As you begin to take action toward the fulfillment of your goals and dreams, you must realize that not every action will be perfect. Not every action will produce the desired result. Not every action will work. Making mistakes, getting it almost right, and experimenting to see what happens are all part of the process of eventually getting it right.
-- Jack Canfield
Ali has a great post on the benefits of learning from our mistakes:
I ran my first experiment today. I've helped run countless experiments in the past, but this was the first time I decided on the minutiae of instructions, environment, and choice and implementation of institutions.
Nothing went right, from the preparations (major underestimation of the trickiness of the institutions), to the preparation of the instructions and handouts (too fiddly, i.e. time-consuming and error-prone)... And I had no clear idea of how to record and analyze the data.
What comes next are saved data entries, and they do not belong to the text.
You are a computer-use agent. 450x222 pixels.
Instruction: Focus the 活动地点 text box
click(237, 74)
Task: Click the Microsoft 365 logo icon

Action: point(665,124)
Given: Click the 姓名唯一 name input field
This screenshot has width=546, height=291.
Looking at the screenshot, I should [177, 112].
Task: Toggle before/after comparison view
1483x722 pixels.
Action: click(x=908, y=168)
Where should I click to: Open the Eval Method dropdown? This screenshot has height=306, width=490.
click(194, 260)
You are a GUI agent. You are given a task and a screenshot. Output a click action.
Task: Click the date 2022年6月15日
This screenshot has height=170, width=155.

...something strange happened: there, amidst the rubble of my auction, I realized that I had probably actually learned more from the mistake I had made then I would have learned from properly collected data. I don't often gloss over my own mistakes, but honestly what would I have learned if things had gone the way I had expected them to? Just that the theory is right, ho-hum. But what I learned from my mistake was a more important lesson: that a good auction has to worry about how each step is iterated (how much higher than the previous bid you have to go). Now I knew this theoretically, but it just sprung magically to life when my own iteration rule stunk.
Here's something new: academics actually teaching me stuff. I could get used to this experimental stuff. I should be the poster child for ICES's motto:
"Tell me and I forget. Teach me and I remember. Involve me and I learn." -Benjamin Franklin
This is some great perspective that I constantly need to remind myself of. I love the concept of "Failing Forward", but all too often end up forgetting about the concept when I'm in the midst of it. I had a similar experience to Ali yesterday during my first presentation of a paper in our Graduate Student Paper Workshop. I thought my paper was far more coherent, more clearly written, and more insightful than it apparently is. I have a lot of work to do to improve as an economist and it was a painful (but good) lesson in what I need to improve. I hope to get much more feedback like this on future papers. Not only was it a lesson in learning from failure, but also one in humility as well. (Thankfully, I started reading CJ Mahaney's book on humility about a week ago.)
Like Ali brilliantly pointed out, these lessons are far more valuable than what I would have learned had I done everything right.